- [GIVEN DATA]
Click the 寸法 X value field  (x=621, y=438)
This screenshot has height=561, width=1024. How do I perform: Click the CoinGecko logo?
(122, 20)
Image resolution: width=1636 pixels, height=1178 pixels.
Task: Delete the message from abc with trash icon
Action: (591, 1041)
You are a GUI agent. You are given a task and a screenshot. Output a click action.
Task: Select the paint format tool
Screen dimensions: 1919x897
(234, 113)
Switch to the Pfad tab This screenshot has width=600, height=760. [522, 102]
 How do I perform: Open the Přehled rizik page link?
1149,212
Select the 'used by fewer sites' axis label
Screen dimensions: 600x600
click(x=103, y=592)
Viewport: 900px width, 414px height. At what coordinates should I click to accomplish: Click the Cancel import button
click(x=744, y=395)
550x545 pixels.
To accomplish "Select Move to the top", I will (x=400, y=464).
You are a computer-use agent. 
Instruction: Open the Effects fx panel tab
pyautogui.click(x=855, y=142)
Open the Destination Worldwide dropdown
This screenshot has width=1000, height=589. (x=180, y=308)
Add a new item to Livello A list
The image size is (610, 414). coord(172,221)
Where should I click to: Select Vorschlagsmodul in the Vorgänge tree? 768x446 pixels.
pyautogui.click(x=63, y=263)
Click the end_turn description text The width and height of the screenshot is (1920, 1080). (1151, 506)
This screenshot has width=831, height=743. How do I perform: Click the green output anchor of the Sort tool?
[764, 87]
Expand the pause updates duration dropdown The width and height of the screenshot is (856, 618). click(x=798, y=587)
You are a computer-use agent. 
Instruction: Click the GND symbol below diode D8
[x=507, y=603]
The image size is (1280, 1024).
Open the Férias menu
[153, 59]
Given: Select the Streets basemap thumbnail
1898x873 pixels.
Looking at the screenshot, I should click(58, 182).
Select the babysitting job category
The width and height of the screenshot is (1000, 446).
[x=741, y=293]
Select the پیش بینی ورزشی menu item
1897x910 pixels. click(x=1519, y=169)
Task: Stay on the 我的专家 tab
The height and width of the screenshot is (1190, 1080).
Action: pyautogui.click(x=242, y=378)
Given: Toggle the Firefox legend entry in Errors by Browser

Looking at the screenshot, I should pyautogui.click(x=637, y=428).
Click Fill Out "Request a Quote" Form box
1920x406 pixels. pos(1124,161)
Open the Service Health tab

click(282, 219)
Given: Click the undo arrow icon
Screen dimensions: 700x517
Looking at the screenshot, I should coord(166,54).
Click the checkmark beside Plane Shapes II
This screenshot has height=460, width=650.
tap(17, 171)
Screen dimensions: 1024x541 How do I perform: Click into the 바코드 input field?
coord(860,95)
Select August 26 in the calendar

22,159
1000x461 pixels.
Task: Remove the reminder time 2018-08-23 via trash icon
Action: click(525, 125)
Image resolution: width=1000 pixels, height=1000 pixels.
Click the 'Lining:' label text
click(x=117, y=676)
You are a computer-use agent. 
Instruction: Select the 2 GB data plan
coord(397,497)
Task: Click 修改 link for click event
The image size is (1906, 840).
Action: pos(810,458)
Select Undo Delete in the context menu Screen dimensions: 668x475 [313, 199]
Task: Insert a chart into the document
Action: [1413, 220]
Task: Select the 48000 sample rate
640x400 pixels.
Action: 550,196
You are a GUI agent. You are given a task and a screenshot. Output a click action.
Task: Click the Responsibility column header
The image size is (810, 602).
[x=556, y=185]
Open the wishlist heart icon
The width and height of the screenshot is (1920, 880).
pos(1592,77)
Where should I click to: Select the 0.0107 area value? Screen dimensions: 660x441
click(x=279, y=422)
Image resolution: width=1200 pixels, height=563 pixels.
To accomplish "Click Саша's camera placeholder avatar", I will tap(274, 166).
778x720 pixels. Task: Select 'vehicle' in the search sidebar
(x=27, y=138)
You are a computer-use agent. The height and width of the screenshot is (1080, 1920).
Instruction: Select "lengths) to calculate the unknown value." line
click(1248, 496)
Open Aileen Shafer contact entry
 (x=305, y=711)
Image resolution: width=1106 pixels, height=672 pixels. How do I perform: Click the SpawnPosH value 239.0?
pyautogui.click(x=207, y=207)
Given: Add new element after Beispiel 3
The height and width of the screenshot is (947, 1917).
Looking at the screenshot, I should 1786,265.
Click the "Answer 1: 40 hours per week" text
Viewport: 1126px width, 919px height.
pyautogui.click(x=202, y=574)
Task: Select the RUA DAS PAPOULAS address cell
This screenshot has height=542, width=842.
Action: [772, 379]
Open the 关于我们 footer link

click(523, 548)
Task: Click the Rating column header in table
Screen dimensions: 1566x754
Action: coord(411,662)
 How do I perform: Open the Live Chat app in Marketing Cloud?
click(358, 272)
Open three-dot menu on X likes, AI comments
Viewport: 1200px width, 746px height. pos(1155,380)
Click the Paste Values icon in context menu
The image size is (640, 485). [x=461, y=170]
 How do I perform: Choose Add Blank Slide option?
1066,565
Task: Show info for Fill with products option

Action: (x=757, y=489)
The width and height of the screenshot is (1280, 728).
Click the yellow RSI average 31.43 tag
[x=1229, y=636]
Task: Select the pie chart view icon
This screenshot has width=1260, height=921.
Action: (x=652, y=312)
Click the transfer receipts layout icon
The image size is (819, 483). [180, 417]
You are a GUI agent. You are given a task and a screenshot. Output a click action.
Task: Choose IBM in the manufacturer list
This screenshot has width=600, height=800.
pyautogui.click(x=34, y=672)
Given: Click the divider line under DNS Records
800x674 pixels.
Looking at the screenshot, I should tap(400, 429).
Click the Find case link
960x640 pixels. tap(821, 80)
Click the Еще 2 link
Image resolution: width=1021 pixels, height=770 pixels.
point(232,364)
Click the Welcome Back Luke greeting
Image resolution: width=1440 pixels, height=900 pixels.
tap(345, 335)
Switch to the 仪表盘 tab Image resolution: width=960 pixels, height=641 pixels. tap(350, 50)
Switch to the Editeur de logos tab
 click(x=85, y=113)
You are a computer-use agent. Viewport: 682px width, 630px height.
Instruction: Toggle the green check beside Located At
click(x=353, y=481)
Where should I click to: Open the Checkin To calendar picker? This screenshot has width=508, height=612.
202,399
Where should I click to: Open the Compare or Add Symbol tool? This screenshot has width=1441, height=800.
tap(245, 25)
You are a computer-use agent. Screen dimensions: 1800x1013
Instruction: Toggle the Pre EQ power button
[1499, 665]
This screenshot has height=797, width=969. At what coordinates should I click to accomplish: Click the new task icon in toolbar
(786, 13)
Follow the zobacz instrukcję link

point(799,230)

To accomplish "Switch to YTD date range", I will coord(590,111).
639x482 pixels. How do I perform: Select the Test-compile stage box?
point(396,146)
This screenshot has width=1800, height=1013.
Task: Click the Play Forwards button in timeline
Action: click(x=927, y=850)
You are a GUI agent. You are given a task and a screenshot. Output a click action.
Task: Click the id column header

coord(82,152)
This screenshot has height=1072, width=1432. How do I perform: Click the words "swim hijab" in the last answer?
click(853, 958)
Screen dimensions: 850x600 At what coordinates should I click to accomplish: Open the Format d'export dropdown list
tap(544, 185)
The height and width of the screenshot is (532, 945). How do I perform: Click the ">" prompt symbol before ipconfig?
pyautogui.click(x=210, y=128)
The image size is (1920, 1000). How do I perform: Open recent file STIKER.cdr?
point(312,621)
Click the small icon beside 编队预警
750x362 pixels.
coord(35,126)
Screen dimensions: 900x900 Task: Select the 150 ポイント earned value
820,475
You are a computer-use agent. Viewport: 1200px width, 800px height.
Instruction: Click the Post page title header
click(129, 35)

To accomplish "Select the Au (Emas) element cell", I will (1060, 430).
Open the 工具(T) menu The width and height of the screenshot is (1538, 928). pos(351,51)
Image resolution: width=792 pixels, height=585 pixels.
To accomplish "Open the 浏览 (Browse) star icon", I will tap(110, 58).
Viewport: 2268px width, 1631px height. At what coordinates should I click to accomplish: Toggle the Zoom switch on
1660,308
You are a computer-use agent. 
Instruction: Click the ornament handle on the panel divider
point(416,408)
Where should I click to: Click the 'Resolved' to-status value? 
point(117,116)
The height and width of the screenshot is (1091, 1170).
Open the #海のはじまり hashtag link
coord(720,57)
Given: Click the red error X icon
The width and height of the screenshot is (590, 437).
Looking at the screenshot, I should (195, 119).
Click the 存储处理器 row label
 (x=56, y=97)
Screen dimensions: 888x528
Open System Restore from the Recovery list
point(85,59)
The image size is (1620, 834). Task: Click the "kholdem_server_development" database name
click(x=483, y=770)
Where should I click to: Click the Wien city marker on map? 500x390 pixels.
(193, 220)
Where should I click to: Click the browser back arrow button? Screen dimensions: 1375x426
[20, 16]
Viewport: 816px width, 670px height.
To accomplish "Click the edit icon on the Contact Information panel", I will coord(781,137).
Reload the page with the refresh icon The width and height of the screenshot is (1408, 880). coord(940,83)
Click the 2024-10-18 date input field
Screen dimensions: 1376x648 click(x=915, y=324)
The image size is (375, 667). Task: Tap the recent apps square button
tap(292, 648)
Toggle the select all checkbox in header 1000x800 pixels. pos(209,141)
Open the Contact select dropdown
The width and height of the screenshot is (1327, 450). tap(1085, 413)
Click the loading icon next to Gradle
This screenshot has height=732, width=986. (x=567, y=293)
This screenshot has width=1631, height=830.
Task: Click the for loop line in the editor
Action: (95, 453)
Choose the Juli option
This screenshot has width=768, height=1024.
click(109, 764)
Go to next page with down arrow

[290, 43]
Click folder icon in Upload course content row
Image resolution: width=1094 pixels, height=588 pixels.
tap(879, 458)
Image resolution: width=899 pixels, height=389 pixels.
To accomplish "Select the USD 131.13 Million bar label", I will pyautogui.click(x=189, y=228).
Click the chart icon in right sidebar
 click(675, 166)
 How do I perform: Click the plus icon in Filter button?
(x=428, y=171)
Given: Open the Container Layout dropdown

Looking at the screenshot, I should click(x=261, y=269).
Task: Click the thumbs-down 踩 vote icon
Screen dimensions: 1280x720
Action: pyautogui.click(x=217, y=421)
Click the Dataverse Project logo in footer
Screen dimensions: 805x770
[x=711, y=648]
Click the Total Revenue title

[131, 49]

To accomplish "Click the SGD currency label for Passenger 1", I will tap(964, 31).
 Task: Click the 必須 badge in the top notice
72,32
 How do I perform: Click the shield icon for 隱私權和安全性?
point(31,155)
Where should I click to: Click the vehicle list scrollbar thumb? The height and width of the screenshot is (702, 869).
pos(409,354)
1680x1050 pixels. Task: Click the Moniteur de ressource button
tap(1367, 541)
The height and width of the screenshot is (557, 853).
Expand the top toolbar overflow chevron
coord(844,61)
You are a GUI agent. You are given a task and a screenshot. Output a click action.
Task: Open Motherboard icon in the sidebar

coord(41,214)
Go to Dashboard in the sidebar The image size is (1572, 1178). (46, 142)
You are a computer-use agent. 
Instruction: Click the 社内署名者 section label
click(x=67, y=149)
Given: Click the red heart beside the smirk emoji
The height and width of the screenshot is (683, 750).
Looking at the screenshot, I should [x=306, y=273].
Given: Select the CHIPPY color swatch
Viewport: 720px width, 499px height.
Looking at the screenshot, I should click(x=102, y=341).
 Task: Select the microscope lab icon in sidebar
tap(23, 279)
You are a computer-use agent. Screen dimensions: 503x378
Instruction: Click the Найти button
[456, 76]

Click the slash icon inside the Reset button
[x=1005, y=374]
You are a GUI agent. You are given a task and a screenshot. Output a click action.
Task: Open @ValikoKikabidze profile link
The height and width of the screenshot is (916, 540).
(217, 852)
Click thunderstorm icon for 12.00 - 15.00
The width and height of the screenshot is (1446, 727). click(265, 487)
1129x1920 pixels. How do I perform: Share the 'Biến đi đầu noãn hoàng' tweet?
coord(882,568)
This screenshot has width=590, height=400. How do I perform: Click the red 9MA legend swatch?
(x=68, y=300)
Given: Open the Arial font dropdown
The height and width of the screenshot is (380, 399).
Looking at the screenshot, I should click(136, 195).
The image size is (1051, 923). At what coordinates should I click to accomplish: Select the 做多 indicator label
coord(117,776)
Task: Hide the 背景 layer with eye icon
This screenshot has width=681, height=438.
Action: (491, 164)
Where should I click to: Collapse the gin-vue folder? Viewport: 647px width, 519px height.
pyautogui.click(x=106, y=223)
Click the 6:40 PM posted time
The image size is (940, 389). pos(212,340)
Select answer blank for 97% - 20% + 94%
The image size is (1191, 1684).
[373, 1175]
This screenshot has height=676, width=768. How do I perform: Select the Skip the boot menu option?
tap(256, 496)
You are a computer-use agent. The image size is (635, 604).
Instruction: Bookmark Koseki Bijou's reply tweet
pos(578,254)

- [WHAT YOU NEED TO DO]
Gather from the records above every line containing the string "will".

- [ANSWER TO THE EXERCISE]
To accomplish "Select Move to the top", I will (x=400, y=464).
To accomplish "Click Саша's camera placeholder avatar", I will tap(274, 166).
To accomplish "Switch to YTD date range", I will coord(590,111).
To accomplish "Select the Au (Emas) element cell", I will (1060, 430).
To accomplish "Open the 浏览 (Browse) star icon", I will tap(110, 58).
To accomplish "Click the edit icon on the Contact Information panel", I will coord(781,137).
To accomplish "Select the USD 131.13 Million bar label", I will pyautogui.click(x=189, y=228).
To accomplish "Click the SGD currency label for Passenger 1", I will tap(964, 31).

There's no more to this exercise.